# Text Classification using Transformers (BERT/DistilBERT)
This notebook demonstrates text classification using a pre-trained transformer model.

Expected CSV format:
- `text` column: input text
- `label` column: class labels (integers or strings)

In [None]:
# Install required libraries (uncomment if not installed)
# !pip install transformers datasets torch scikit-learn matplotlib

In [None]:
# Import libraries
import pandas as pd
import numpy as np
import torch
from torch.utils.data import Dataset, DataLoader
from transformers import AutoTokenizer, AutoModelForSequenceClassification, AdamW
from sklearn.preprocessing import LabelEncoder
from sklearn.model_selection import train_test_split
from sklearn.metrics import accuracy_score
import matplotlib.pyplot as plt

## Load Dataset
Upload your CSV file with `text` and `label` columns.

In [None]:
from google.colab import files
uploaded = files.upload()

for fn in uploaded.keys():
    df = pd.read_csv(fn)

print('Dataset shape:', df.shape)
df.head()

In [None]:
# Encode labels
le = LabelEncoder()
labels_encoded = le.fit_transform(df['label'].values)
num_classes = len(np.unique(labels_encoded))
print('Number of classes:', num_classes)

In [None]:
# Split dataset
X_train, X_test, y_train, y_test = train_test_split(
    df['text'].values, labels_encoded, test_size=0.2, random_state=42
)

## Tokenization using Transformers

In [None]:
model_name = 'distilbert-base-uncased'
tokenizer = AutoTokenizer.from_pretrained(model_name)
max_length = 128

In [None]:
# Create PyTorch Dataset
class TextDataset(Dataset):
    def __init__(self, texts, labels, tokenizer, max_length):
        self.texts = texts
        self.labels = labels
        self.tokenizer = tokenizer
        self.max_length = max_length
        
    def __len__(self):
        return len(self.texts)
    
    def __getitem__(self, idx):
        text = str(self.texts[idx])
        label = self.labels[idx]
        encoding = self.tokenizer(
            text,
            truncation=True,
            padding='max_length',
            max_length=self.max_length,
            return_tensors='pt'
        )
        return {
            'input_ids': encoding['input_ids'].flatten(),
            'attention_mask': encoding['attention_mask'].flatten(),
            'labels': torch.tensor(label, dtype=torch.long)
        }

In [None]:
# Create datasets and dataloaders
train_dataset = TextDataset(X_train, y_train, tokenizer, max_length)
test_dataset = TextDataset(X_test, y_test, tokenizer, max_length)

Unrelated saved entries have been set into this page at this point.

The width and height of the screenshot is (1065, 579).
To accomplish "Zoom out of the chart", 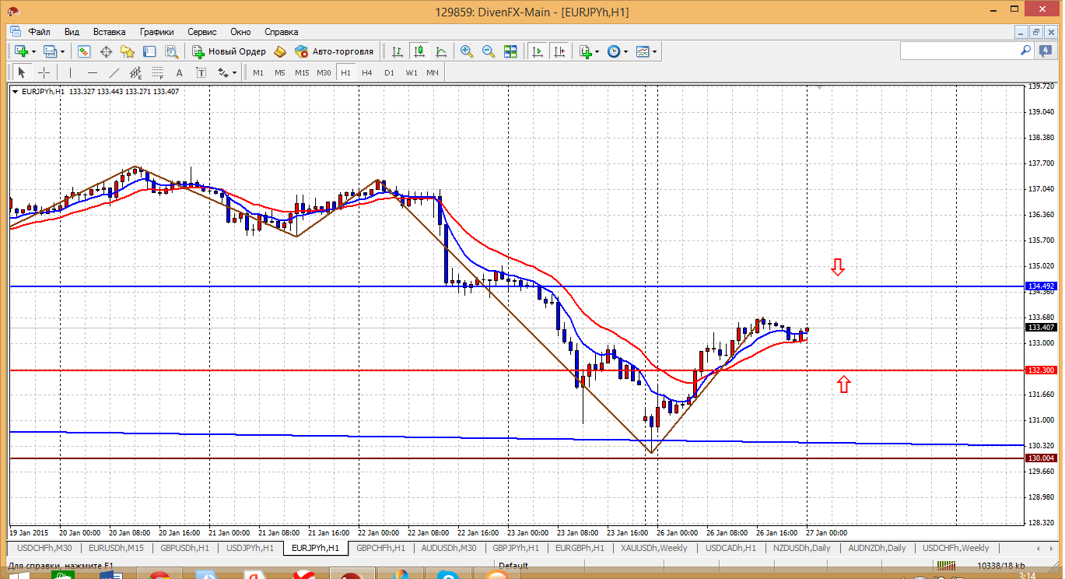I will (489, 51).
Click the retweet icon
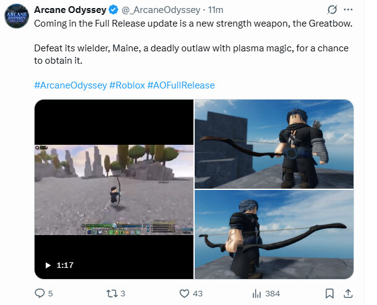The height and width of the screenshot is (305, 377). pyautogui.click(x=112, y=293)
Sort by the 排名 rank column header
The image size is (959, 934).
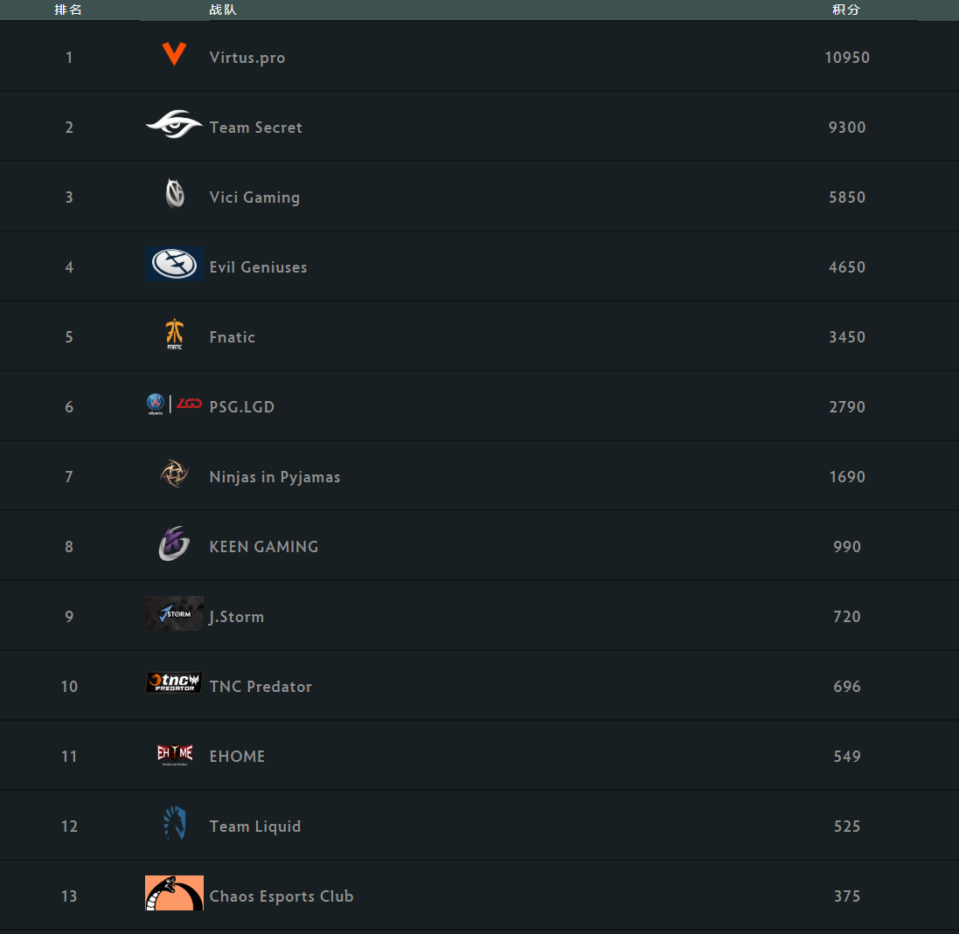tap(68, 10)
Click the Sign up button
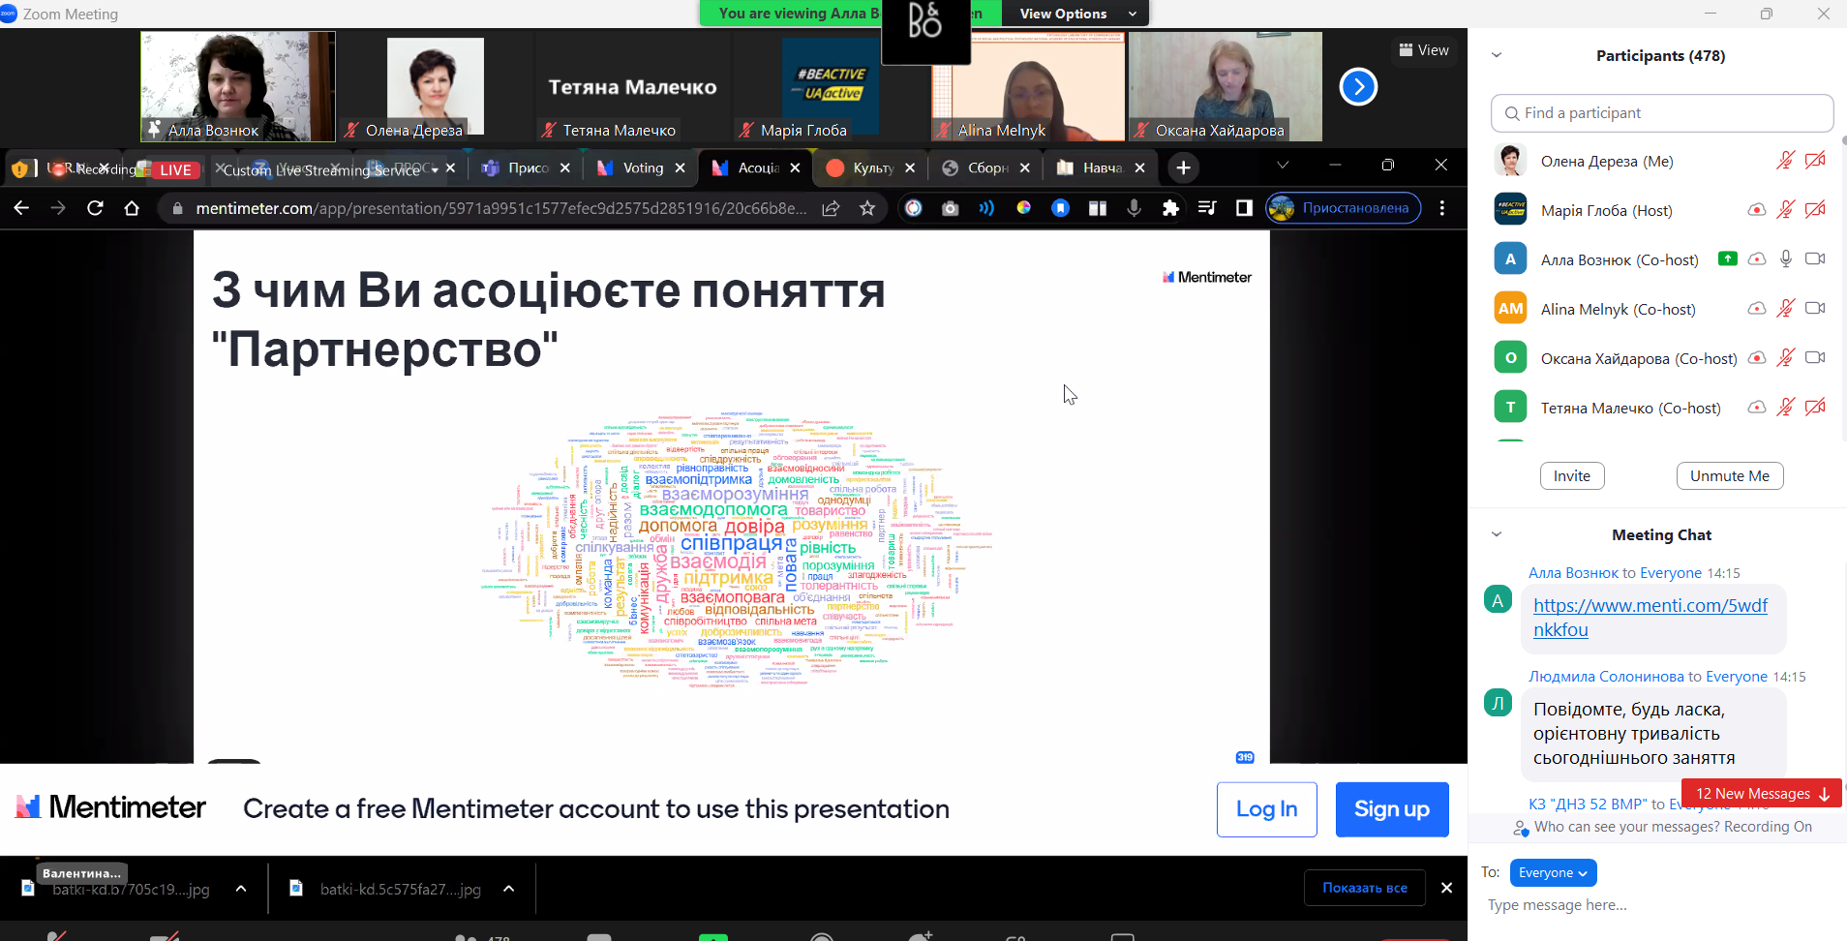This screenshot has width=1847, height=941. pyautogui.click(x=1391, y=809)
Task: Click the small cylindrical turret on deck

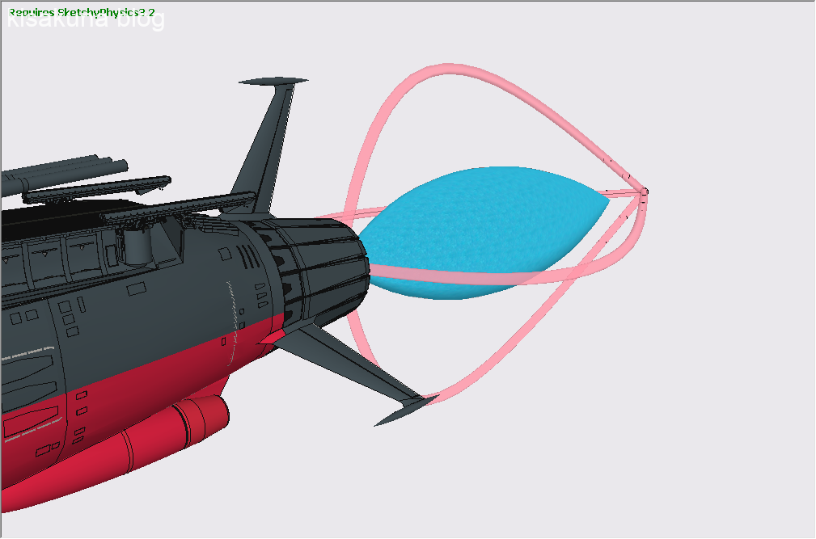Action: coord(137,242)
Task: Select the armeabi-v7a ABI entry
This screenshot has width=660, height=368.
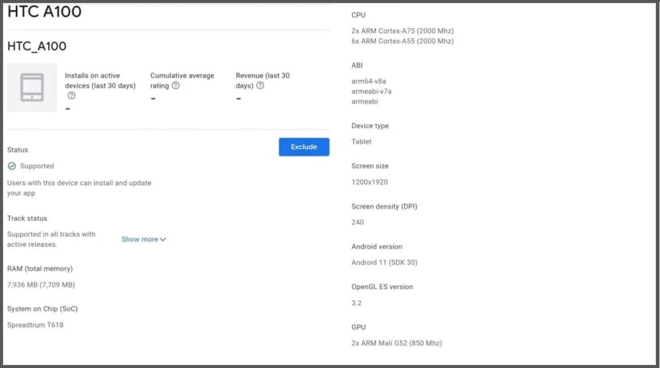Action: (371, 92)
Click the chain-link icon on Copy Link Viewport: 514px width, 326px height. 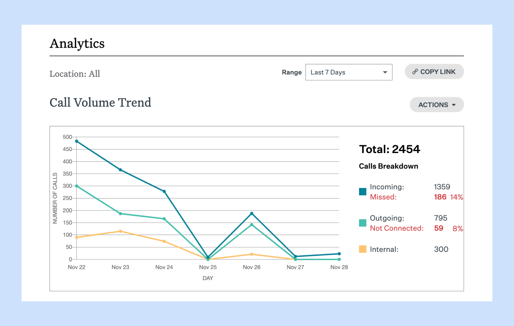[415, 72]
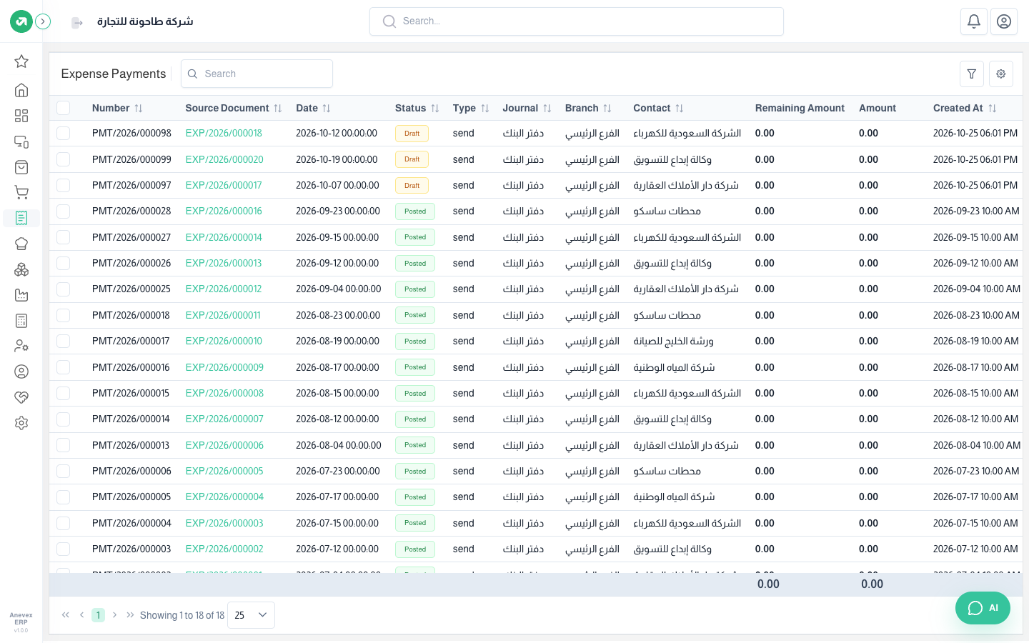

train_loader = DataLoader(train_dataset, batch_size=16, shuffle=True)
test_loader = DataLoader(test_dataset, batch_size=16)

## Build Model

In [None]:
device = torch.device('cuda' if torch.cuda.is_available() else 'cpu')
model = AutoModelForSequenceClassification.from_pretrained(model_name, num_labels=num_classes)
model = model.to(device)

## Training Loop

In [None]:
optimizer = AdamW(model.parameters(), lr=2e-5)
from torch.nn import CrossEntropyLoss
criterion = CrossEntropyLoss()

num_epochs = 3
train_losses = []
train_accuracies = []

for epoch in range(num_epochs):
    model.train()
    total_loss = 0
    correct = 0
    total = 0
    for batch in train_loader:
        optimizer.zero_grad()
        input_ids = batch['input_ids'].to(device)
        attention_mask = batch['attention_mask'].to(device)
        labels = batch['labels'].to(device)
        outputs = model(input_ids, attention_mask=attention_mask)
        logits = outputs.logits
        loss = criterion(logits, labels)
        loss.backward()
        optimizer.step()
        total_loss += loss.item()
        preds = torch.argmax(logits, dim=1)
        correct += (preds == labels).sum().item()
        total += labels.size(0)
    train_losses.append(total_loss / len(train_loader))
    train_accuracies.append(correct / total)
    print(f'Epoch {epoch+1}, Loss: {total_loss/len(train_loader):.4f}, Accuracy: {correct/total:.4f}')

## Evaluation

In [None]:
model.eval()
all_preds = []
all_labels = []
with torch.no_grad():
    for batch in test_loader:
        input_ids = batch['input_ids'].to(device)
        attention_mask = batch['attention_mask'].to(device)
        labels = batch['labels'].to(device)
        outputs = model(input_ids, attention_mask=attention_mask)
        preds = torch.argmax(outputs.logits, dim=1)
        all_preds.extend(preds.cpu().numpy())
        all_labels.extend(labels.cpu().numpy())

acc = accuracy_score(all_labels, all_preds)
print('Test Accuracy:', acc)

In [None]:
# Plot training accuracy
plt.figure(figsize=(6,4))
plt.plot(train_accuracies, label='train_accuracy')
plt.plot(train_losses, label='train_loss')
plt.xlabel('Epoch')
plt.ylabel('Value')
plt.legend()
plt.title('Training Accuracy and Loss')
plt.show()